Il superamento di tale contraddizione logica è auspicabile, in una prospettiva de jure condendo, attraverso un circoscritto intervento di revisione dell’Accordo tra lo Stato Italiano e la Chiesa Cattolica che permetta il riconoscimento automatico delle sentenze emesse dai Tribunali Ecclesiastici, così come già previsto per tutte le sentenze straniere ai sensi e per gli effetti degli art. 64 e 65 della legge n. 218/1995.

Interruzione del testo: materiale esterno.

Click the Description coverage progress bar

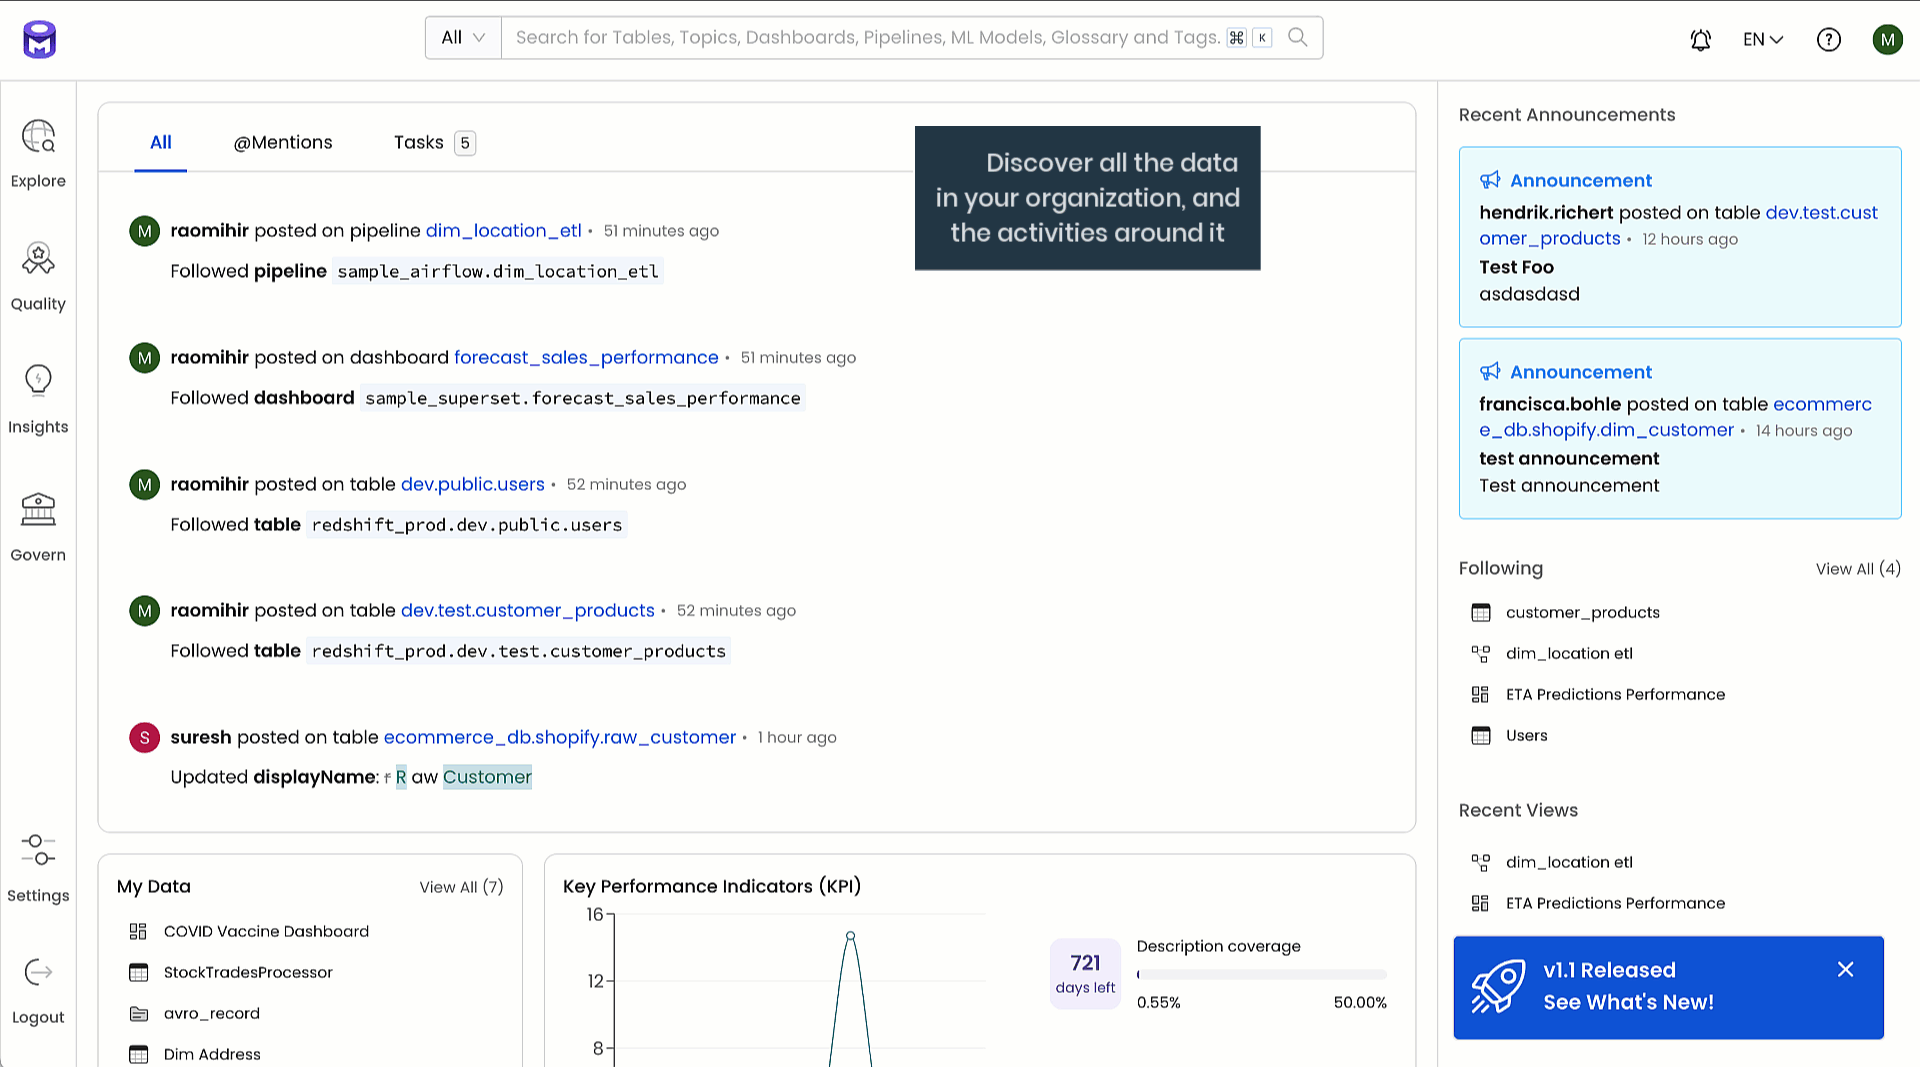click(x=1261, y=974)
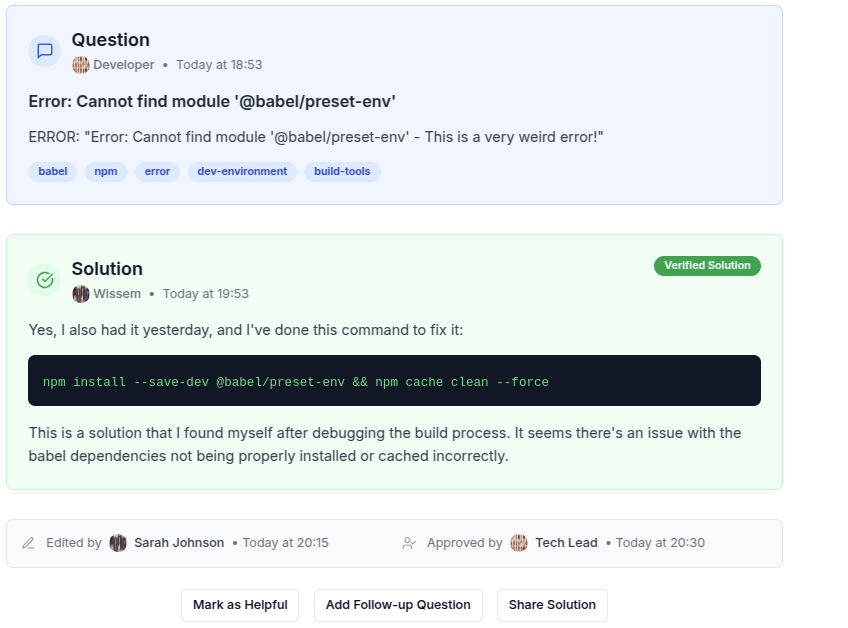The width and height of the screenshot is (848, 628).
Task: Click the question speech bubble icon
Action: tap(44, 51)
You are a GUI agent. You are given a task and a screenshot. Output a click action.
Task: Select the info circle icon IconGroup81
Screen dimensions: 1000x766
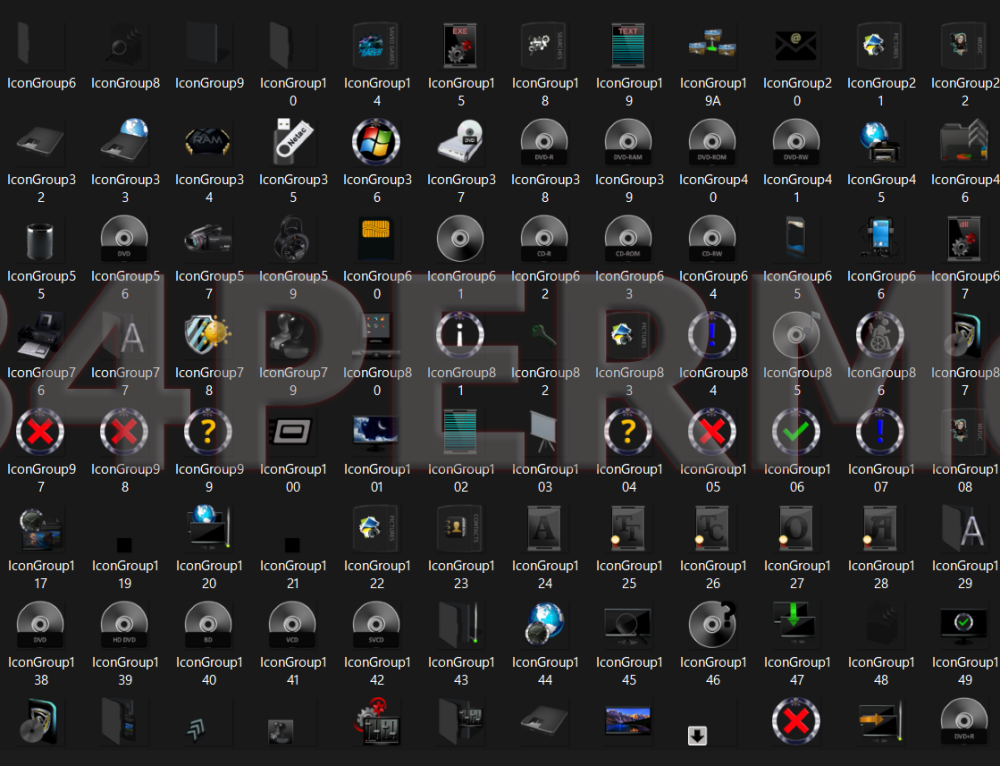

Attualmente, alla luce della più recente (ed ormai consolidata) giurisprudenza di legittimità, il giudizio di delibazione delle sentenze di nullità del matrimonio concordatario pronunciate dai Tribunali Ecclesiastici è ormai da considerarsi un istituto avente una applicazione pratica alquanto limitata.

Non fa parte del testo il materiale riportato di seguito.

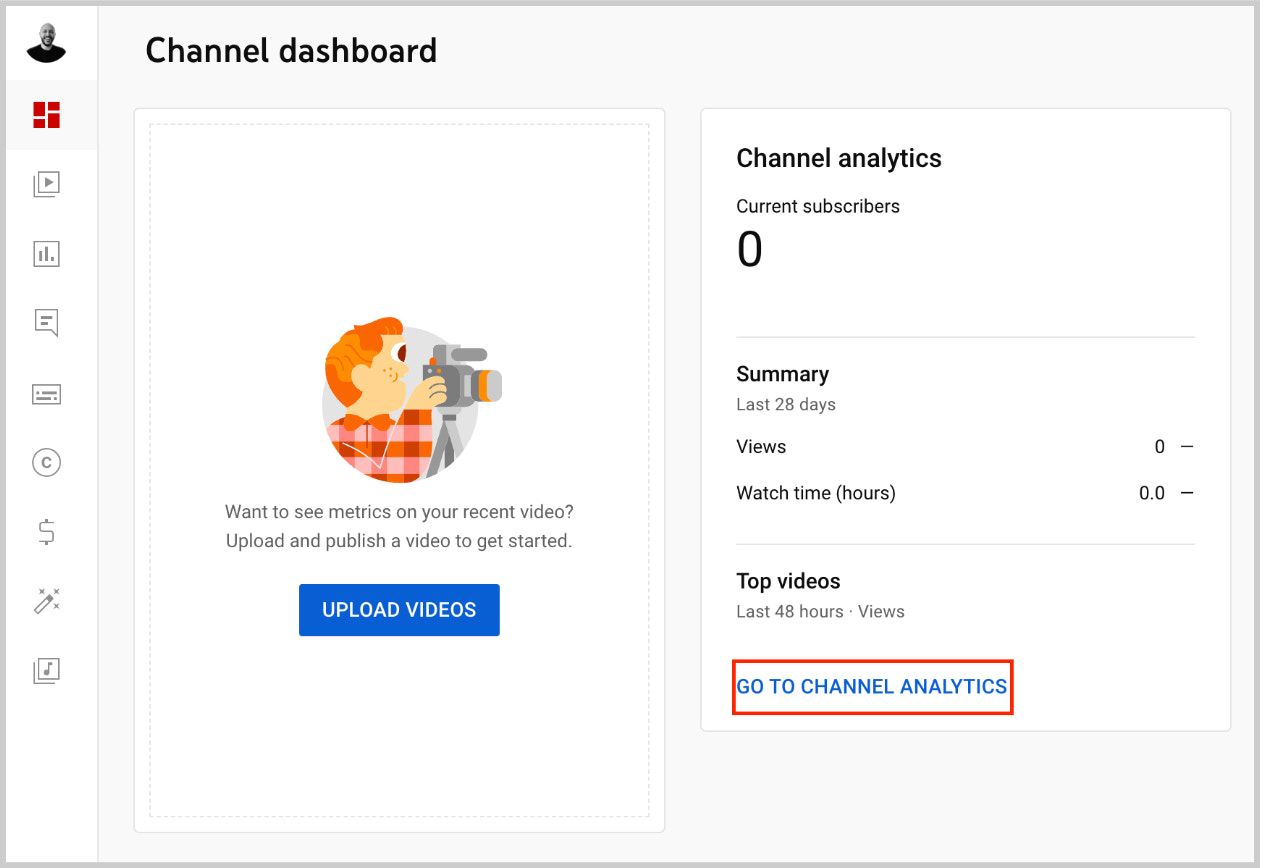Open the Copyright sidebar icon
This screenshot has width=1266, height=868.
(x=47, y=462)
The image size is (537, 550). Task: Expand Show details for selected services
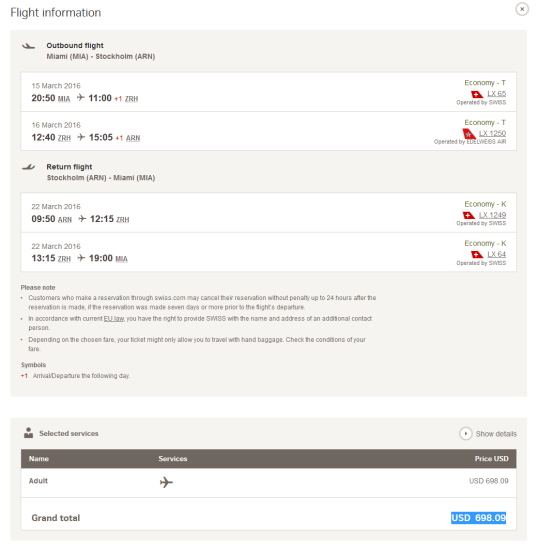(x=488, y=434)
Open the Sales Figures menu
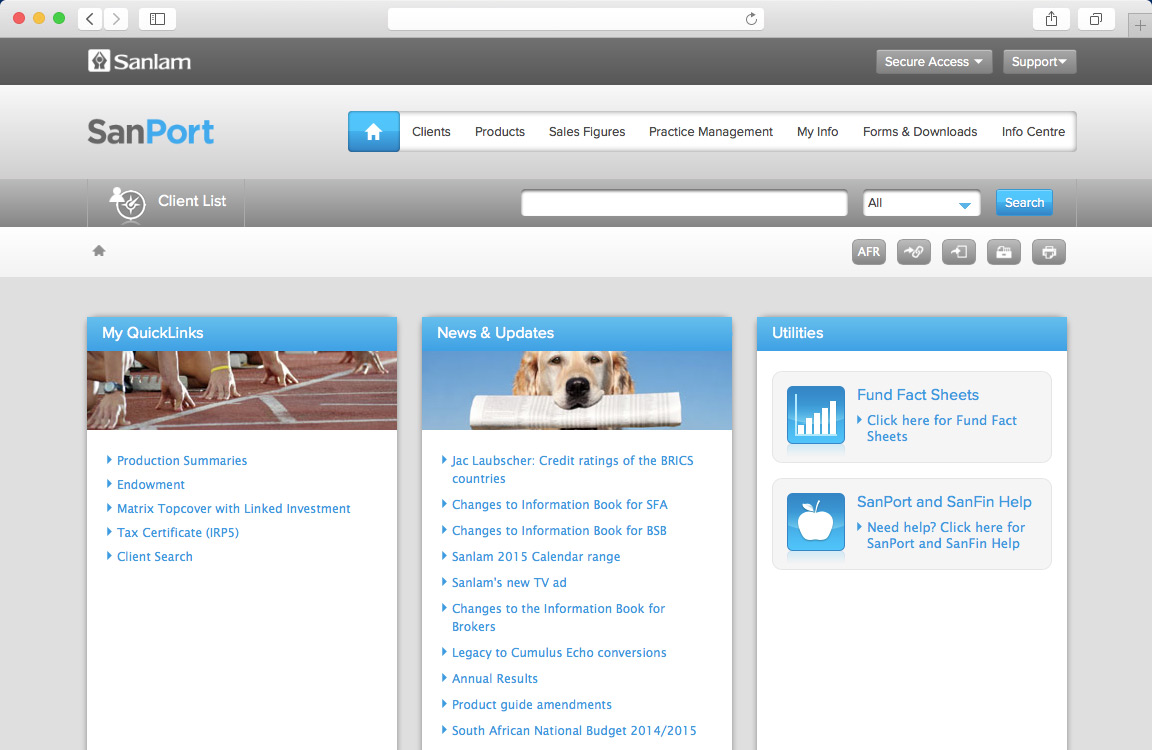This screenshot has height=750, width=1152. (x=587, y=132)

In base a quanto sopra esposto, un margine per il riconoscimento degli effetti civili della sentenza canonica di nullità matrimoniale potrà aversi nel caso di mancanza del consenso ai sensi del disposto al can. 1095 del Codice di Diritto Canonico, entro i tre anni dalla celebrazione del matrimonio concordatario (ovvero anche oltre lo spirare di tale termine in caso di accordo tra i coniugi). Un ragionamento diverso dovrà essere fatto con riferimento ad altri vizi da cui per l’ordinamento canonico discende la nullità del matrimonio, quali l’errore di cui al can. 1097 del Codice di Diritto Canonico, il dolo di cui al can. 1098 del Codice di Diritto Canonico, la simulazione totale o parziale di cui al can. 1101 par. 2 del Codice di Diritto Canonico.

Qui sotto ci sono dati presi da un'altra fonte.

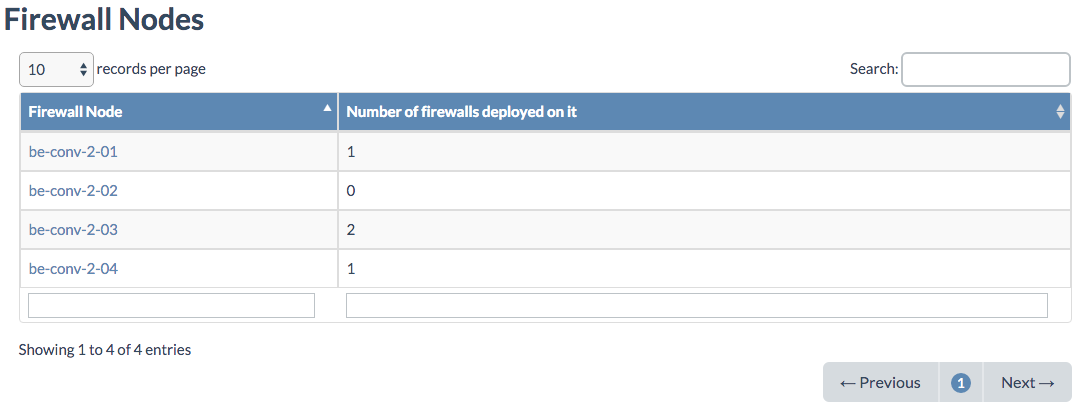This screenshot has height=416, width=1080.
Task: Click the 'Firewall Nodes' page heading
Action: (x=104, y=18)
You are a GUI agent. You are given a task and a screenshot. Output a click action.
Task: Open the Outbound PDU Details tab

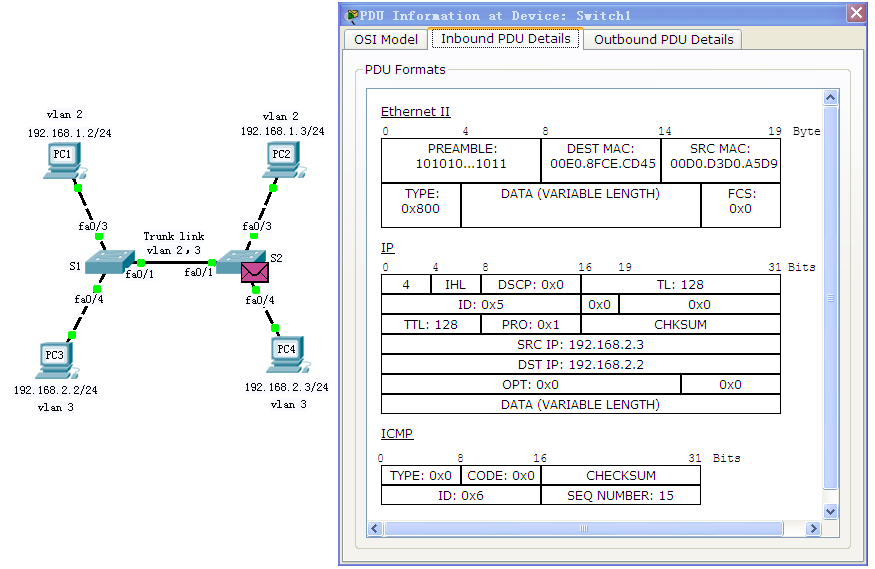click(664, 39)
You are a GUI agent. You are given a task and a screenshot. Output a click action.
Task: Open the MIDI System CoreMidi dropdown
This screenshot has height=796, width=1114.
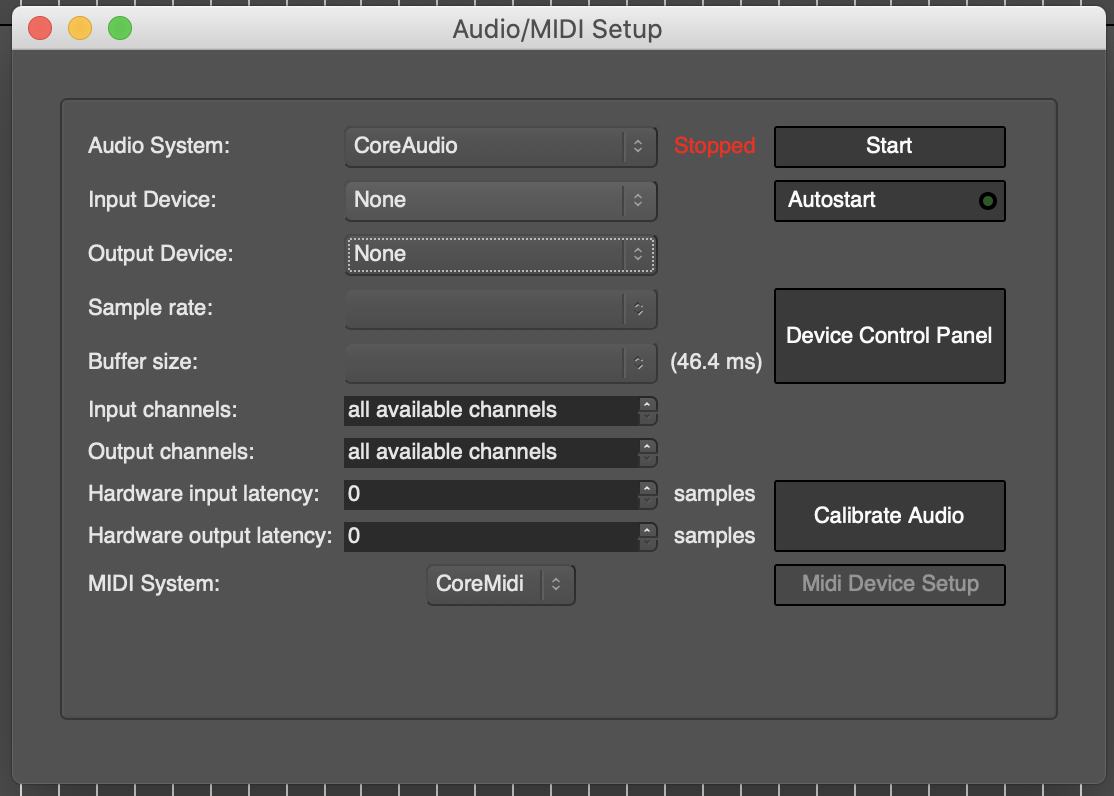(500, 584)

Con riferimento alle cause di nullità da ultimo elencate, il costante orientamento della Suprema Corte sostiene che l’indagine sulla conoscenza o conoscibilità dell’esclusione di tali cause di nullità del matrimonio canonico viene svolta dal giudice della delibazione in piena autonomia, ancorché sulla esclusiva base delle risultanze probatorie del giudizio ecclesiastico. Ne consegue che, nell’ipotesi in cui la nullità del matrimonio, in sede di giudizio ecclesiastico, sia stata fondata sulla divergenza unilaterale tra volontà dichiarata e volontà effettiva, poiché la tutela della buona fede e dell’affidamento costituisce un principio cardine di ordine pubblico, la conoscenza o conoscibilità di tale divergenza rispetto a tali cause di invalidità del matrimonio, costituisce accertamento di fatto rimesso esclusivamente al giudice italiano, attenendo alla conformità o contrarietà al parametro dell’ordine pubblico della sentenza ecclesiastica. Deve considerarsi come ininfluente l’eventuale diversa valutazione compiuta del Tribunale Ecclesiastico in ordine all’affidamento del coniuge che non ha determinato la causa di nullità, in quanto del tutto estraneo all’accertamento della pienezza del consenso contestata unilateralmente dall’altro coniuge. La non conoscenza o la non conoscibilità utilizzando la normale diligenza di tali vizi del consenso da parte di uno dei coniugi, nel caso in cui i vizi stessi siano rimasti nella sfera psichica dell’altro coniuge, impedisce il riconoscimento degli effetti civili della sentenza emessa dal Tribunale Ecclesiastico (Cass. n. 4387/2014, Cass. n. 3378/2012, Cass. n. 22011/2007; Cass. n. 6686/2010, Cass. n. 24047/2006, Cass. n. 27078/2005).